Dove sta l’umorismo?

«La battuta diventa un cortocircuito che passa da mie caratterizzazioni di personaggi come Desdemona e Shakespeare. Non c’è parodia né presa in giro, l’ironia sta nel raccontare in un modo diverso. L’abbiamo presentato anche a un pubblico di melomani, temevamo la loro reazione, invece hanno gradito».

Sarebbe curioso ascoltarla anche in un’aria…

«Fortunatamente il pubblico non dovrà ascoltarmi cantare, anche se la musica fa parte della mia vita. Non ho mai fatto teatro musicale, se non un musical tanti anni fa».

Il leggio può dare l’impressione di una soluzione “facile”.

«Il leggio è come un canovaccio, come un bloc notes su cui si “suona” per dare il senso della vicenda. Qui devo raccontare anziché recitare, ma non per questo è una forma meno impegnativa, anche il comico per arrivare richiede preparazione e lavoro».

Negli ultimi tempi interpreta testi in solo o a due, li preferisce?

«È solo questione di scelta produttiva, di budget, i produttori privati con cui lavoro hanno pochi soldi.
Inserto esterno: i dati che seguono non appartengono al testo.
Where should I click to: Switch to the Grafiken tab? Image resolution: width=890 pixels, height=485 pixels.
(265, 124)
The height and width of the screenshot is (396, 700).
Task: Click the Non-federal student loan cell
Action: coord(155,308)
Il teatro mi gratifica in ogni caso, lo percorro dagli inizi, mi permette di esserci sempre. Il cinema è più rarefatto, sono pochi i ruoli per una non più trentenne. Le serie televisive impegnano a lungo, ma se capitasse l’occasione mi ci butterei».

Il teatro è sempre presente, lo è anche il pubblico?

«Mi sembra che una volta ci fosse più cultura teatrale, il pubblico partecipa meno, specialmente quello giovane. Credo si perda delle occasioni, non c’è niente altro di bello come il momento unico del teatro che avviene solamente lì. Ed è sbagliato andare a vedere solo ciò che si conosce; è bene avere punti di vista nuovi, aprirsi, scoprire».

Il tema di un pubblico giovane è una questione aperta da anni.

«Perché è demandato ai soli teatri. Dovrebbe derivare da un’educazione più generale, compreso da una educazione scolastica al teatro».

La Romagna, sua patria elettiva, non la tiene lontana dalle metropoli dello spettacolo?

«Sono venuta in Romagna per ragioni di vita, di rilassatezza, per avere un posto dove andare. Meglio trasferirsi dove stai bene, e comunque la Romagna non è terra isolata dalle arti, anche da qui posso seguire quello che succede». Euro 15-12.